Es domingo y comienzos de noviembre. Ya los coches van dejando sitios libres en mi plaza. Los viajeros visitantes de Madrid retornan en filas ordenadas a sus casas y al discurrir monótono de los días. Hasta mi nieta, cada día más lista y pizpireta, me ha dejado huérfano una vez más.
Tal vez en este puente se cierre el ciclo del año en este asunto de las masivas idas y venidas a los pueblos desperdigados por la geografía. El puente de la Constitución tiene otro sabor y el de fin de año tiene ya anuncios de algo nuevo.
Por el camino del otoño se nos irá la fuerza de la luz y todos nos encogeremos un poco más en el sillón, al amparo de la tele y de lo que nos vayan destilando desde los medios. Seguiremos haciéndonos cada vez más a la idea -las repeticiones incesantes es lo que tienen- de que nos hemos portado mal y de que necesitamos hacer más penitencia en forma de aumento de impuestos y de recortes en la vida común. Y lo mismo hasta nos da por pedir perdón por nuestras culpas y ofrecer nuestro cuerpo al latigazo y al cilicio. Por aquí y por allá aparecerán más impuestos sanitarios, recetas de copago con ayudas y regalos a banqueros, horas extraordinarias gratuitas hasta estabilizar a los pilares del dinero, como si fueran pilares de la tierra, flagelaciones varias por los pecados cometidos y anuncios de contrición y de cambio de vida. Tal vez, como hemos vivido tanto tiempo y en tan gran intensidad por encima de nuestras posibilidades, nos dé por intentar un vuelo hacia la muerte, como para no seguir malgastando las energías que los benefactores invierten en nosotros sin ningún merecimiento por nuestra parte. O, si no, acaso hagamos peticiones para que la sanidad y los cuidados se privaticen -lo haremos con eufemismos para que nadie se moleste y en las instancias escribiremos que se “externalice”: suena mejor y escandaliza menos-. Así aceleraremos la privatización de hospitales y de servicios sanitarios. Al fin y al cabo, lo que interesa es cuadrar las cuentas y estabilizar el déficit. Después el futuro será ya despejado y volverá a reinar la primavera, que por cielo, tierra y mar se espera…

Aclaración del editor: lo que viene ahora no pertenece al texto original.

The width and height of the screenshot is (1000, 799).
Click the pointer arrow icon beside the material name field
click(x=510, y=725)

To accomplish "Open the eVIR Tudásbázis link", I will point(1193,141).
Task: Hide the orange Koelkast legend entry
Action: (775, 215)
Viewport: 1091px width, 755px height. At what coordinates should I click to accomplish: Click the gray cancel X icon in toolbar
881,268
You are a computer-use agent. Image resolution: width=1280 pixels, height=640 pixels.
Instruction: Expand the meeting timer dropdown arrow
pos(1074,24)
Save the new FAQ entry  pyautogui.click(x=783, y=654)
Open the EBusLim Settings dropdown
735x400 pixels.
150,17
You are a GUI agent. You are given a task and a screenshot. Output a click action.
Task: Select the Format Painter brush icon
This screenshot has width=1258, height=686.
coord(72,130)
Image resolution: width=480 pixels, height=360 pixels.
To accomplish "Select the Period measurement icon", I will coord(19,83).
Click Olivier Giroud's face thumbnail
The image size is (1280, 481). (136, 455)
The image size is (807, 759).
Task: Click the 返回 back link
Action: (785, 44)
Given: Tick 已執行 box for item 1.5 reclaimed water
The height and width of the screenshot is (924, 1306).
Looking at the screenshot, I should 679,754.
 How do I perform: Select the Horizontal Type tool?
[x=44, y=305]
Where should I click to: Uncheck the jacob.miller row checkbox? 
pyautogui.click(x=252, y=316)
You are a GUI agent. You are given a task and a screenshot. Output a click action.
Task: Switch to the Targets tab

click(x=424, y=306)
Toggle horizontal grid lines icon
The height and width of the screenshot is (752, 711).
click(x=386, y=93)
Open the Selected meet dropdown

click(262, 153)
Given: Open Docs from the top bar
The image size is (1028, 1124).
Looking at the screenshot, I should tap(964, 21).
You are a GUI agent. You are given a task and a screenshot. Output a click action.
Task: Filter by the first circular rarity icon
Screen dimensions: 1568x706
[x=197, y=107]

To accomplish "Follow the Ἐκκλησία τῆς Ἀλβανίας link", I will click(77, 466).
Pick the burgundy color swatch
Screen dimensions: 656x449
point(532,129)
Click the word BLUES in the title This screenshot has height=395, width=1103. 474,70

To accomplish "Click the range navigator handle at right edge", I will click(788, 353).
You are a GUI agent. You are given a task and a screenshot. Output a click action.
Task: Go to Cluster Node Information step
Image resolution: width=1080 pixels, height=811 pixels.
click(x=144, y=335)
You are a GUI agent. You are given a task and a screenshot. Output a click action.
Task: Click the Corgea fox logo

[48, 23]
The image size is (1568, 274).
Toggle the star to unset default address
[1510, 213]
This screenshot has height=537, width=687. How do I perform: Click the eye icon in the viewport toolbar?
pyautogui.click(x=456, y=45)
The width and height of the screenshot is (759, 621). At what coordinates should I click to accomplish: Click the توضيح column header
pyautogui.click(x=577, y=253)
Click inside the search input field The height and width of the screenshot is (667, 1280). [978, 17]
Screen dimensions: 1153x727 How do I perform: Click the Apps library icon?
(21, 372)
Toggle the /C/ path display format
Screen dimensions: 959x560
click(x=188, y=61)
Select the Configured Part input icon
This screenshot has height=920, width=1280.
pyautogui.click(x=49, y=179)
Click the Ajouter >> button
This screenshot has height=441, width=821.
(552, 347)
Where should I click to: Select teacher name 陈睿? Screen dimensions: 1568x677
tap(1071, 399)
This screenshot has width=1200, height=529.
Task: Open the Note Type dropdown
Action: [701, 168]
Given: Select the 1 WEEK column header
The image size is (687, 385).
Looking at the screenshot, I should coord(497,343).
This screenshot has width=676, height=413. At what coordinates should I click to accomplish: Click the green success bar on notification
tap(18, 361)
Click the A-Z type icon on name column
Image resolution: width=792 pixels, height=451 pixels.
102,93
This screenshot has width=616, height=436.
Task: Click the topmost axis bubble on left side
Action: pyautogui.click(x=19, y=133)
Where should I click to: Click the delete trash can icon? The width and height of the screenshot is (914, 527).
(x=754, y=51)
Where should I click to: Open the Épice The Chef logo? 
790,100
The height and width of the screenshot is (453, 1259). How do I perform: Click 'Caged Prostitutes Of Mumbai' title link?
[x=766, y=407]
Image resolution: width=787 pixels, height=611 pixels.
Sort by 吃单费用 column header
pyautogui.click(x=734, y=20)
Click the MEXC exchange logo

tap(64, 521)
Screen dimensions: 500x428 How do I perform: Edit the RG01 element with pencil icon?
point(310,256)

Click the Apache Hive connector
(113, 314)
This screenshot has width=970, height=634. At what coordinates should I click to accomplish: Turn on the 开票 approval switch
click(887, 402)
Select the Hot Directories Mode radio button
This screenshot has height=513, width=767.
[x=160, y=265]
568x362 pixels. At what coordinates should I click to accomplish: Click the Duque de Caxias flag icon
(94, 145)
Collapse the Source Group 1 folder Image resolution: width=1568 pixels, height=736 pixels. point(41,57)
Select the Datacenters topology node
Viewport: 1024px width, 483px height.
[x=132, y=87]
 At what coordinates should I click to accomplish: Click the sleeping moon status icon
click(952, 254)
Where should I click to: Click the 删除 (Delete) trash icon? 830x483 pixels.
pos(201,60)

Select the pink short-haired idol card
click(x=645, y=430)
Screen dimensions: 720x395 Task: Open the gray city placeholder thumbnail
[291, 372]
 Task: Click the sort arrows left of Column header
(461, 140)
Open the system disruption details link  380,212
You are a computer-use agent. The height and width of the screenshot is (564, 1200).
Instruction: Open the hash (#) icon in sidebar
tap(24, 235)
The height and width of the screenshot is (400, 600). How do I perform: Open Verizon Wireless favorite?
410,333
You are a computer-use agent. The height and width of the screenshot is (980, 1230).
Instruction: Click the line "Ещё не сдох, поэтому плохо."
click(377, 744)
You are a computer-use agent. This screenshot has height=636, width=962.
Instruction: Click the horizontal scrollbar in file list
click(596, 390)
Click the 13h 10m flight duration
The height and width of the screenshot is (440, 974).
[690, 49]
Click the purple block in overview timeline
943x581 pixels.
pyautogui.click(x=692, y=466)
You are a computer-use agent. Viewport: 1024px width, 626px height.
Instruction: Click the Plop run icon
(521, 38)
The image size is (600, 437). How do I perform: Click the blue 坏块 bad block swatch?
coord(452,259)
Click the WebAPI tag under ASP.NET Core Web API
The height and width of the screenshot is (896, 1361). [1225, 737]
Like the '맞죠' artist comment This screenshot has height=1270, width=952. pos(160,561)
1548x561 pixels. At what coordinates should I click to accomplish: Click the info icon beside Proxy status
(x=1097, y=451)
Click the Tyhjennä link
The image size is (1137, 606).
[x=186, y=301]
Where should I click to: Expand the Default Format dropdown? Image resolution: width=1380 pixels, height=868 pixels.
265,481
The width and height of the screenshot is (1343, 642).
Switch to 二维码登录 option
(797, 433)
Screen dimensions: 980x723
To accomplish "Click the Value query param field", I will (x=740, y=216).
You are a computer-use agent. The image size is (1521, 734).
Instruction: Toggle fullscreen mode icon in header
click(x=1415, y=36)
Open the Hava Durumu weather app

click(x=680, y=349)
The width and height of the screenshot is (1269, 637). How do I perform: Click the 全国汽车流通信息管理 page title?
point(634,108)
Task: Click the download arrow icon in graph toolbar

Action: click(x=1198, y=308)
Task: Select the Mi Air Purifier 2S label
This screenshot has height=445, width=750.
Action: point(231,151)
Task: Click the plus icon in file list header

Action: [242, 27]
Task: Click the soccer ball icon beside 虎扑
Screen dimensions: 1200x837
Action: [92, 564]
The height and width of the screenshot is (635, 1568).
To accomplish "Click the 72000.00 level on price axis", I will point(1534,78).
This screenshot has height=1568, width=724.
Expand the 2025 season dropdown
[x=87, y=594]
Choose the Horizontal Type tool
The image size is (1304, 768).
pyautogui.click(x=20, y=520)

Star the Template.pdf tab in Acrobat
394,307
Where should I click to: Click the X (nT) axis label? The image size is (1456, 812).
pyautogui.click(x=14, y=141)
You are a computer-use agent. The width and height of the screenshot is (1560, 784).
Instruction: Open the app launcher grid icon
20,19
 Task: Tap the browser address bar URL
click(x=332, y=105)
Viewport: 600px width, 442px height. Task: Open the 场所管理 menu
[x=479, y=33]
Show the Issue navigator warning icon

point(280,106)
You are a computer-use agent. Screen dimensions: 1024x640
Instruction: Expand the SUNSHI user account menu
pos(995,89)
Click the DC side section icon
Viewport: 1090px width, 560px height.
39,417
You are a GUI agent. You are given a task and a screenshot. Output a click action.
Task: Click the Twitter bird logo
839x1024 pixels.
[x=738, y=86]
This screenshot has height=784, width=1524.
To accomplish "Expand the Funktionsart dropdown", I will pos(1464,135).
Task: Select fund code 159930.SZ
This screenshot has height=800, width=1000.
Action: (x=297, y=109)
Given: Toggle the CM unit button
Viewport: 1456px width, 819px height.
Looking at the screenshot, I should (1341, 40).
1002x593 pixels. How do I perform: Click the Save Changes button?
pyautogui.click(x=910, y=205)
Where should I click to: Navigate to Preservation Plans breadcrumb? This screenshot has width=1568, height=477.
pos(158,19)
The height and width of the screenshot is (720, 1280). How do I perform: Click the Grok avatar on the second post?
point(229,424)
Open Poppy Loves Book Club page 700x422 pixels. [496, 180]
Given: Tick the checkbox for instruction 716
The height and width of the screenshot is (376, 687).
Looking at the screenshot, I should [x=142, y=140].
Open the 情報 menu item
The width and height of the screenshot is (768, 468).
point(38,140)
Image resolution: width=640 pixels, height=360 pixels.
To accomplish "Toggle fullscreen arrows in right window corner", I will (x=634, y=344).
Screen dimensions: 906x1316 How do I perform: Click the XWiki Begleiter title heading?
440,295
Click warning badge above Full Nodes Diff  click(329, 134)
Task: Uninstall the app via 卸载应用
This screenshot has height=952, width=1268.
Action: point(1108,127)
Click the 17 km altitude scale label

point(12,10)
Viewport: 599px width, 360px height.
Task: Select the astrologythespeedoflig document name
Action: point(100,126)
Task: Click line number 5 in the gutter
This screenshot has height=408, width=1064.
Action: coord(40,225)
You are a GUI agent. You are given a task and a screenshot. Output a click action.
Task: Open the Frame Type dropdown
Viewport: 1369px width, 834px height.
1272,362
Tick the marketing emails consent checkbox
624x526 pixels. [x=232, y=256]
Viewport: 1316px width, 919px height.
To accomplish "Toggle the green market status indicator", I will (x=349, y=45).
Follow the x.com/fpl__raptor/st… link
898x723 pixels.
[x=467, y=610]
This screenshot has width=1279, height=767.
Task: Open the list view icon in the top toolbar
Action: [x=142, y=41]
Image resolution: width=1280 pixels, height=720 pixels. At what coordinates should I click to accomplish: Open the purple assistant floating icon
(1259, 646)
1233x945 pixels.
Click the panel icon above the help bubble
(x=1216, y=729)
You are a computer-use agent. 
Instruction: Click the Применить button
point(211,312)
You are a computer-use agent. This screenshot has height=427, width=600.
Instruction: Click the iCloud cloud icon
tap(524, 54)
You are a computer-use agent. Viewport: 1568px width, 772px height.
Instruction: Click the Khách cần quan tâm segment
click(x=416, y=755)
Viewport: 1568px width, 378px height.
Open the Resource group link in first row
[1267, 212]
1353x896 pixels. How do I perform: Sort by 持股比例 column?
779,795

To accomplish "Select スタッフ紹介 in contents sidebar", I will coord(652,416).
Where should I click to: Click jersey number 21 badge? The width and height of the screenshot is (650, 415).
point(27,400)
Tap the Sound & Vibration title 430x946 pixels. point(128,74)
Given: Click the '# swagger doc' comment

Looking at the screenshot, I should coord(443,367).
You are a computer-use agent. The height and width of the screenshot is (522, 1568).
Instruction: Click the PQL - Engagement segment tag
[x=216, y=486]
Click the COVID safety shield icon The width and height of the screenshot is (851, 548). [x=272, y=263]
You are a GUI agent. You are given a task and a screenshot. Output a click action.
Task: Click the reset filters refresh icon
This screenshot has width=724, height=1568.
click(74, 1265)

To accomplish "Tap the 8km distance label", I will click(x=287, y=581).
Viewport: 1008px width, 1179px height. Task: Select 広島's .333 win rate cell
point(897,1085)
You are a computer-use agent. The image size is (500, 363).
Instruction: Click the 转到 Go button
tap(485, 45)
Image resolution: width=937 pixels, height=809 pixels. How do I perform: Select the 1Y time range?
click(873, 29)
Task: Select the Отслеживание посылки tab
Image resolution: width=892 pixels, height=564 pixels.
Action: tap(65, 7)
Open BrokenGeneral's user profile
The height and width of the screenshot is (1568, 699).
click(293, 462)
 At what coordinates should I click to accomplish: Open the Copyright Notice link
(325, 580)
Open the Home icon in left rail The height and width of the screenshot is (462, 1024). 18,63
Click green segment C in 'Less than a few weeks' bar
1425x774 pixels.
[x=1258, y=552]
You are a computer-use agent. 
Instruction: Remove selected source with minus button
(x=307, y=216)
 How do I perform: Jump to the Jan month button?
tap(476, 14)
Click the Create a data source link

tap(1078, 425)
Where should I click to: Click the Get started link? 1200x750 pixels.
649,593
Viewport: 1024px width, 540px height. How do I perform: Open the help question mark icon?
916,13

Lo malo es que en el otoño comienzan los fríos y en los inviernos se suelen recrudecer. Y, entonces, hay gente que se pone un poquito más arrugada y los hay que hasta se desaniman y lo dejan, se despiden de todo y buscan el suelo simplemente, como lo hace la hoja de los árboles. O quizá ni siquiera así porque la hoja es retirada con esmero o se deja en la lentitud de los caminos y de los campos, pero hay muchas personas que no tienen donde caerse vivas ni muertas. Y molestan porque su asentamiento no es sencillo y sale por un pico.
Nacerá un hombre nuevo, cargado con la fuerza del futuro, de un futuro sin aparentes cargas del pasado, con las cuentas al día, sin grandes intereses que le venzan, empezará el trabajo a ser repartido poco a poco entre los que se muestren más dóciles y ambiguos, y todo volverá, como otras veces, a tomar un cariz de sueño y de modorra. Es algo tan sencillo como que, cuando se desciende a una cueva, llega un momento en el que la única posibilidad es la de ascender porque hacia abajo solo hay suelo y nada.
Pero entonces será imposible volver la vista atrás porque el olor y el rastro de cadáveres mostrarán un paisaje insoportable y nosotros mismos quedaremos convertidos en estatua de sal ante tanto desastre y ante la visión de tanta tierra quemada.
Habrá que seguir gritando contra la pena de muerte real y figurada. Sencillamente porque la muerte, esta muerte de engaño, no vale la pena.